• [The problem]:
The material below holds pictures, which are to be left out; copy exactly the lines from the one with "Where should I" through the one with "Task: Go to the Service accounts tab".

• [Data excerpts]:

======

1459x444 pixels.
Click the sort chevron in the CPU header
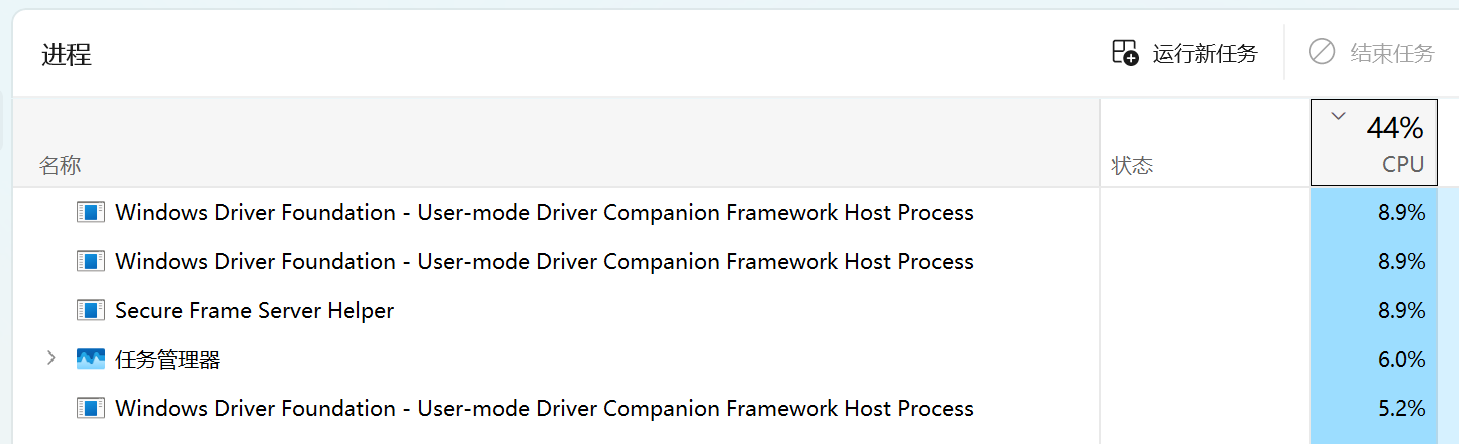pyautogui.click(x=1339, y=116)
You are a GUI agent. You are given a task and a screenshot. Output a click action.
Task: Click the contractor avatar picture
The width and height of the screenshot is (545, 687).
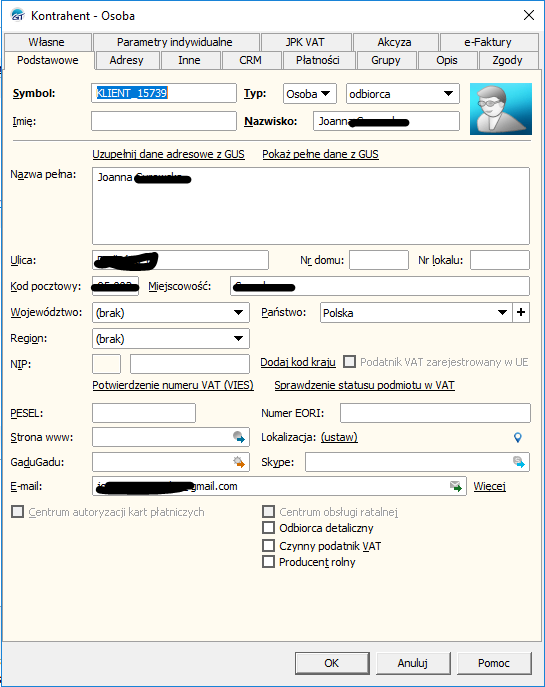(501, 109)
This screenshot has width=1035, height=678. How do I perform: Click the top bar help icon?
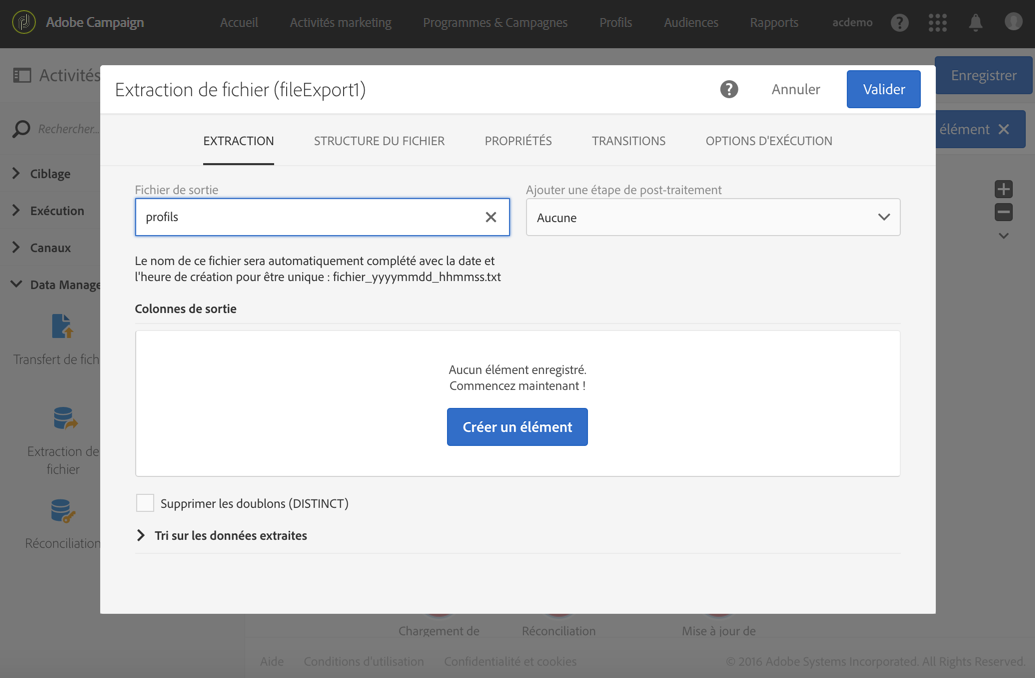(x=900, y=22)
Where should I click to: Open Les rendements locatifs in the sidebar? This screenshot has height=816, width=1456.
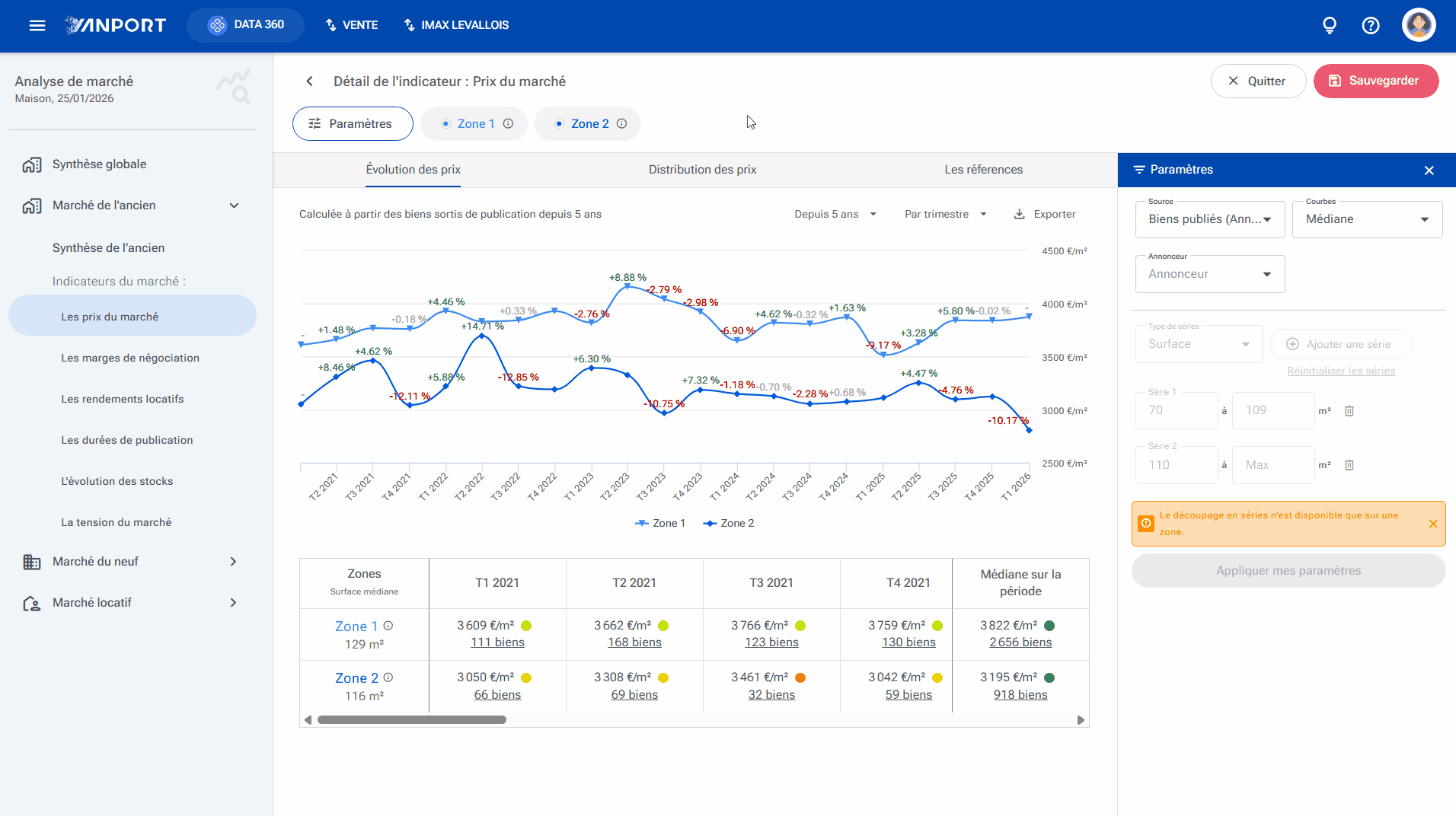[x=123, y=399]
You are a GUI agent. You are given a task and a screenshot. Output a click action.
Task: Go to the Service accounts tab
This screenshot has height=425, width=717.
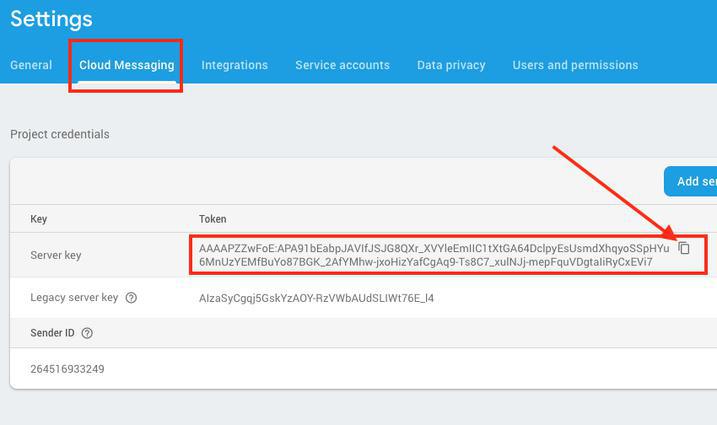(x=342, y=65)
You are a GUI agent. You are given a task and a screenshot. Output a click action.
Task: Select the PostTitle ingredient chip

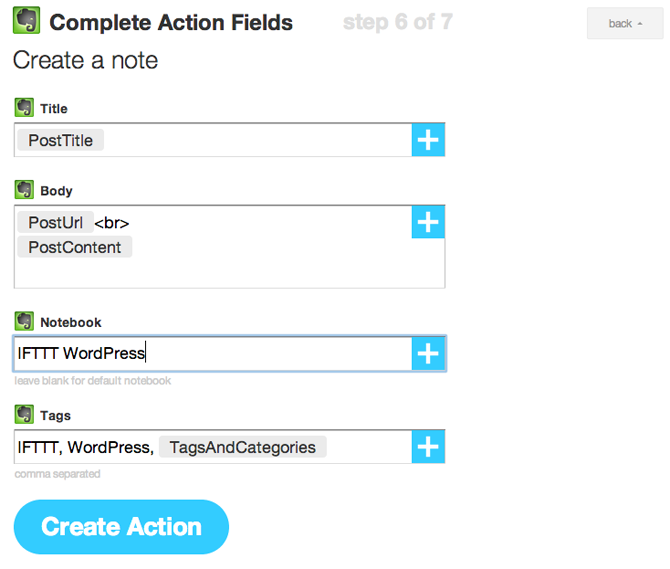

======

• [Written reply]:
Where should I click to: Open Les rendements locatifs in the sidebar? This screenshot has height=816, width=1456.
[x=123, y=399]
You are a GUI agent. You are given a task and a screenshot. Output a click action.
Task: Go to the Service accounts tab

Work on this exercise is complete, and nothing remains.